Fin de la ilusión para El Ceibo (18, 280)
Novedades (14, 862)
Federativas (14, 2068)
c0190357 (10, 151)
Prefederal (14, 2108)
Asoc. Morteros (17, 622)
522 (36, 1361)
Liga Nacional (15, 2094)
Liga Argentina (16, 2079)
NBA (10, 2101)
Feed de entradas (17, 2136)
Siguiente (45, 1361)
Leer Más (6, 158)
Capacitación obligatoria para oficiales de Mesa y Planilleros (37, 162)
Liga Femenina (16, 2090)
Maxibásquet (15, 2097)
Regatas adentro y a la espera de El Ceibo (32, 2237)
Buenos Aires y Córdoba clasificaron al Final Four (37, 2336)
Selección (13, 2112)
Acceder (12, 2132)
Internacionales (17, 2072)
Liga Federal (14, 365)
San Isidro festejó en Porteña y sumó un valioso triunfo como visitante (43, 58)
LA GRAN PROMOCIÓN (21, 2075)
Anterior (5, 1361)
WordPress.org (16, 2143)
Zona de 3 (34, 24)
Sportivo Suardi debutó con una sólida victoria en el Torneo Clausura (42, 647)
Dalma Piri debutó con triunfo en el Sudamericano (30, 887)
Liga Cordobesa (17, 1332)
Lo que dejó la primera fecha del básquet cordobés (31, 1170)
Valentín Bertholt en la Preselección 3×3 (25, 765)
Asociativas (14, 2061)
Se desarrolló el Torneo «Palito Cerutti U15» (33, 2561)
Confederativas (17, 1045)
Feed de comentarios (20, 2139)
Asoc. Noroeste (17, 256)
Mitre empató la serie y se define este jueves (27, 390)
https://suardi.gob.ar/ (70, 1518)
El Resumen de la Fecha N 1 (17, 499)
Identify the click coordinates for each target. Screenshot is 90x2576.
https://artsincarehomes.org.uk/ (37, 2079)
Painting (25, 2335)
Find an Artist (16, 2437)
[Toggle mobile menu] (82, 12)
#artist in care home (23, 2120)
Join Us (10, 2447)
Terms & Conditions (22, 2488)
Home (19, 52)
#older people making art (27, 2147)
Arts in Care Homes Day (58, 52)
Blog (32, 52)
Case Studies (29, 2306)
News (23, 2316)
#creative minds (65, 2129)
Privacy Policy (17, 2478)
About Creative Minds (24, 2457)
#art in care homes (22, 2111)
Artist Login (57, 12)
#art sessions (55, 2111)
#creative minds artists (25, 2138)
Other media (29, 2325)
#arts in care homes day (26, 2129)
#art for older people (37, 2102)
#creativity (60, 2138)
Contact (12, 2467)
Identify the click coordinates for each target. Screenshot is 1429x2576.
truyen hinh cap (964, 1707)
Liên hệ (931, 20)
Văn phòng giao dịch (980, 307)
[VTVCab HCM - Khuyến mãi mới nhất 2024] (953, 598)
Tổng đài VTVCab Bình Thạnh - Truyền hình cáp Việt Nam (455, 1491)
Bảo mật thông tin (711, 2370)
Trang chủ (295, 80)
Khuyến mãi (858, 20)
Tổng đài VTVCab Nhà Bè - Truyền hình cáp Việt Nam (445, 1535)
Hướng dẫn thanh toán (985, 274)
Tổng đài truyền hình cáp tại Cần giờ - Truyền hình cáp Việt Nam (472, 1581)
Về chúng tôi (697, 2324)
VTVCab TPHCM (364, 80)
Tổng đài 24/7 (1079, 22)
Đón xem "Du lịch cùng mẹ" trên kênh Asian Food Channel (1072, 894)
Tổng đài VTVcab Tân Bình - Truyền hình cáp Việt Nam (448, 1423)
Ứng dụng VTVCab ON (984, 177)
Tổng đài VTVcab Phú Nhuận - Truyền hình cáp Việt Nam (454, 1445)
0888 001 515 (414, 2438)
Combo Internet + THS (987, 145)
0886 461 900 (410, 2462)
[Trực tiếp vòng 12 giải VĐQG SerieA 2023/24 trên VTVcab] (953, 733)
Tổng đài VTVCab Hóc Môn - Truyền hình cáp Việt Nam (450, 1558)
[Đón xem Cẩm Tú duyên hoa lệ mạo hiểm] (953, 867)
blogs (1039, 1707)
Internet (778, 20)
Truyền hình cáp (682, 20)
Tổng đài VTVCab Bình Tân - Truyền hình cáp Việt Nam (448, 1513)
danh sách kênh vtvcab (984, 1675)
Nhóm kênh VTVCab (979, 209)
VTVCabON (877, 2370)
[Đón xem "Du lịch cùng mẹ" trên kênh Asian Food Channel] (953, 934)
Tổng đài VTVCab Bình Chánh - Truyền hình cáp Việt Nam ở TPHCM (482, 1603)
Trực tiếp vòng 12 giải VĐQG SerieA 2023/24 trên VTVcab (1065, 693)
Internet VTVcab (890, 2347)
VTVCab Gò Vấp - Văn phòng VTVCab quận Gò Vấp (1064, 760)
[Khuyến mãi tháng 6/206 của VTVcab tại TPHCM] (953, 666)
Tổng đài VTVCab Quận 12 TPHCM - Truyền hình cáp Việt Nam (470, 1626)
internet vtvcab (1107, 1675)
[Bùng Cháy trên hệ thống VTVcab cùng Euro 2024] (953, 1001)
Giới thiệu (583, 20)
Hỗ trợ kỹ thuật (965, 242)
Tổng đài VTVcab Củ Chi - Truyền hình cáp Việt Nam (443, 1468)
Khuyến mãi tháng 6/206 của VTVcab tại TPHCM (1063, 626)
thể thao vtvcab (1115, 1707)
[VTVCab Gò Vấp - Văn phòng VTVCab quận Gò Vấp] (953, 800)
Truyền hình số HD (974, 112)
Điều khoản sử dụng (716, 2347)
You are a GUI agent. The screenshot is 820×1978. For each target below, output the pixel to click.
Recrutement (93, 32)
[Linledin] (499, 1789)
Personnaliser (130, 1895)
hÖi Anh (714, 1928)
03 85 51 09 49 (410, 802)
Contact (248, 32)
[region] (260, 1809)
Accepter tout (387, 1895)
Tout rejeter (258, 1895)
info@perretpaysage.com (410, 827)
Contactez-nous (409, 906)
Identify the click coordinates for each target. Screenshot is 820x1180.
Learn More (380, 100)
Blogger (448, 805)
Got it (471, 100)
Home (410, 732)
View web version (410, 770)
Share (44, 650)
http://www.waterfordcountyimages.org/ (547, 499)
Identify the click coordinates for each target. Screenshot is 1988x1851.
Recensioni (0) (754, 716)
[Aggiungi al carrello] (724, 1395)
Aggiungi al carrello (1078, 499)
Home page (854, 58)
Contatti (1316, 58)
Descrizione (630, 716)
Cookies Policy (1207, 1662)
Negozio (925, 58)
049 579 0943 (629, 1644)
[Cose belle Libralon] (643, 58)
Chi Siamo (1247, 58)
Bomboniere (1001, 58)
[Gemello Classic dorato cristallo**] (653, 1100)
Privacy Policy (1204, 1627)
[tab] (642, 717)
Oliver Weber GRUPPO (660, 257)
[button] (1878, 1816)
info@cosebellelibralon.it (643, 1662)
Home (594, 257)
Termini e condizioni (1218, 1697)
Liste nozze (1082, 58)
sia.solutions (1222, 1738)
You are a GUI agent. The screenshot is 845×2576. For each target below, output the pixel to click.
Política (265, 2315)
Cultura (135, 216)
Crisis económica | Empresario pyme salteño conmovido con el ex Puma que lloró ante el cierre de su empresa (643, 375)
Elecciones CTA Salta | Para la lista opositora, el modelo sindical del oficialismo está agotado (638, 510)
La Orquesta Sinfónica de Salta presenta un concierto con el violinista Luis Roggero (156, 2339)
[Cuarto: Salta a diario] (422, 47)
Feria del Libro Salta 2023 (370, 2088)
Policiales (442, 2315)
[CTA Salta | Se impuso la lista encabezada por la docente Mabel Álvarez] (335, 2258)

○ ○ ○

- [Exercise description]:
In the entries above, find the line with "#artist in care home (23, 2120)" and the line with "internet vtvcab (1107, 1675)", then set down exactly those two and every line between them, nothing else.

- [Final answer]:
#artist in care home (23, 2120)
Join Us (10, 2447)
Terms & Conditions (22, 2488)
Home (19, 52)
#older people making art (27, 2147)
Arts in Care Homes Day (58, 52)
Blog (32, 52)
Case Studies (29, 2306)
News (23, 2316)
#creative minds (65, 2129)
Privacy Policy (17, 2478)
About Creative Minds (24, 2457)
#art in care homes (22, 2111)
Artist Login (57, 12)
#art sessions (55, 2111)
#creative minds artists (25, 2138)
Other media (29, 2325)
#arts in care homes day (26, 2129)
#art for older people (37, 2102)
#creativity (60, 2138)
Contact (12, 2467)
Identify the click coordinates for each target. Screenshot is 1429x2576.
truyen hinh cap (964, 1707)
Liên hệ (931, 20)
Văn phòng giao dịch (980, 307)
[VTVCab HCM - Khuyến mãi mới nhất 2024] (953, 598)
Tổng đài VTVCab Bình Thạnh - Truyền hình cáp Việt Nam (455, 1491)
Bảo mật thông tin (711, 2370)
Trang chủ (295, 80)
Khuyến mãi (858, 20)
Tổng đài VTVCab Nhà Bè - Truyền hình cáp Việt Nam (445, 1535)
Hướng dẫn thanh toán (985, 274)
Tổng đài truyền hình cáp tại Cần giờ - Truyền hình cáp Việt Nam (472, 1581)
Về chúng tôi (697, 2324)
VTVCab TPHCM (364, 80)
Tổng đài 24/7 (1079, 22)
Đón xem "Du lịch cùng mẹ" trên kênh Asian Food Channel (1072, 894)
Tổng đài VTVcab Tân Bình - Truyền hình cáp Việt Nam (448, 1423)
Ứng dụng VTVCab ON (984, 177)
Tổng đài VTVcab Phú Nhuận - Truyền hình cáp Việt Nam (454, 1445)
0888 001 515 (414, 2438)
Combo Internet + THS (987, 145)
0886 461 900 (410, 2462)
[Trực tiếp vòng 12 giải VĐQG SerieA 2023/24 trên VTVcab] (953, 733)
Tổng đài VTVCab Hóc Môn - Truyền hình cáp Việt Nam (450, 1558)
[Đón xem Cẩm Tú duyên hoa lệ mạo hiểm] (953, 867)
blogs (1039, 1707)
Internet (778, 20)
Truyền hình cáp (682, 20)
Tổng đài VTVCab Bình Tân - Truyền hình cáp Việt Nam (448, 1513)
danh sách kênh vtvcab (984, 1675)
Nhóm kênh VTVCab (979, 209)
VTVCabON (877, 2370)
[Đón xem "Du lịch cùng mẹ" trên kênh Asian Food Channel] (953, 934)
Tổng đài VTVCab Bình Chánh - Truyền hình cáp Việt Nam ở TPHCM (482, 1603)
Trực tiếp vòng 12 giải VĐQG SerieA 2023/24 trên VTVcab (1065, 693)
Internet VTVcab (890, 2347)
VTVCab Gò Vấp - Văn phòng VTVCab quận Gò Vấp (1064, 760)
[Khuyến mãi tháng 6/206 của VTVcab tại TPHCM] (953, 666)
Tổng đài VTVCab Quận 12 TPHCM - Truyền hình cáp Việt Nam (470, 1626)
internet vtvcab (1107, 1675)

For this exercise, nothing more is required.